In the summer of 2008, FoodtoEat was a far-flung possibility. Sharma had just graduated from Stony Brook University in New York and was preparing to take a job at a consulting firm in Washington, D.C., while studying for the LSAT. But papers she’d written on restaurant operations swirled in her head, and, living in Long Island, she was inundated with food trucks everywhere she walked.
“I kept thinking, what can I do, what kind of combination of a business can I run?” she says.
In late 2010, she hired a firm in Delhi, India, to design FoodtoEat. While technicians worked out the digital design, Sharma set out to get food trucks on board.
“It was a battle,” she says. “They were like, ‘No, I don’t want to work with you because I don’t trust you. Are you going to take my money from me?’ But slowly we were able to prove ourselves to them.”
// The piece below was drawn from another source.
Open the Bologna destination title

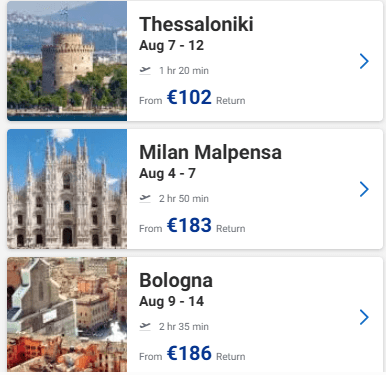click(x=176, y=280)
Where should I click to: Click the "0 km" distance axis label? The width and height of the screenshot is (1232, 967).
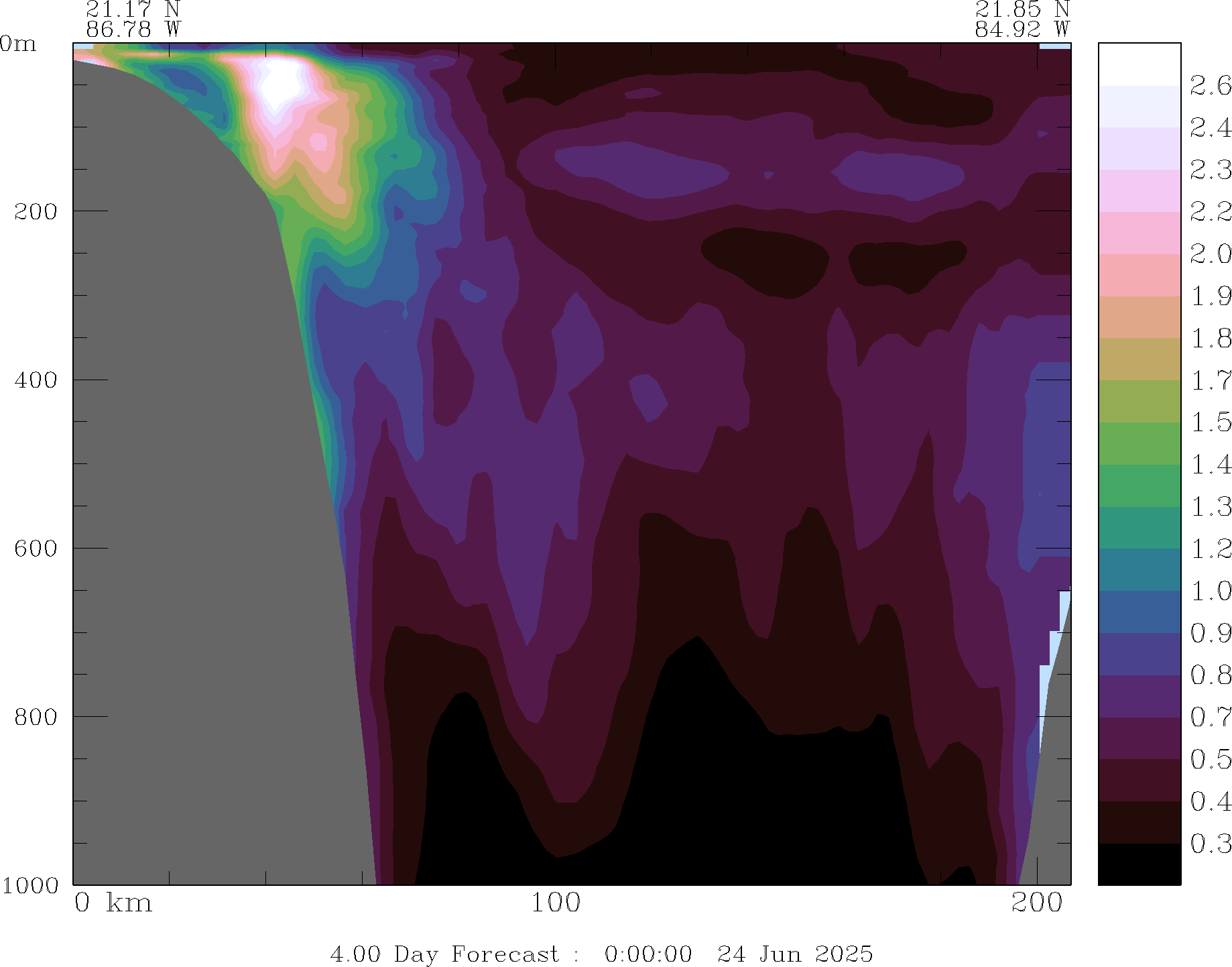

FoodtoEat beta-launched in June 2011, and Sharma is now eyeing expansion into Philadelphia, Washington, D.C., and the West Coast.
As for her abandoned law degree? “I should probably do something part-time,” she says. “Maybe a JD/MBA.”
Franchisee / Mooyah
Tired of the corporate world of sports marketing, McGuire left to pursue his lifelong dream of starting his own business in June 2011.
McGuire and business partner, Frank Sciuto, opened their Mooyah franchise in the small town of Burleson, Texas, to avoid the over-saturated “better burger market” of Fort Worth.
Originally, McGuire had no plan of opening a franchise.
“I didn’t even have any intention of entering the foodservice industry,” McGuire says. “However, now I can’t imagine what it would have been like during those first months to not be able to pick up the phone and call [Mooyah corporate] after a rough day.”
McGuire has succeeded by being persistent.He apprenticed at a local Mooyah store for free to learn the ins and outs of the company. He then was unrelenting when getting funding for his franchise.
“We had to meet with nine banks before we could convince one to work with us,” he says.
With the business up and running, he is still bound by the strict guidelines of a start-up. Using diligent social media and word-of-mouth marketing, he saves money on advertising while working toward his lofty goal of $19,500 in transactions per week.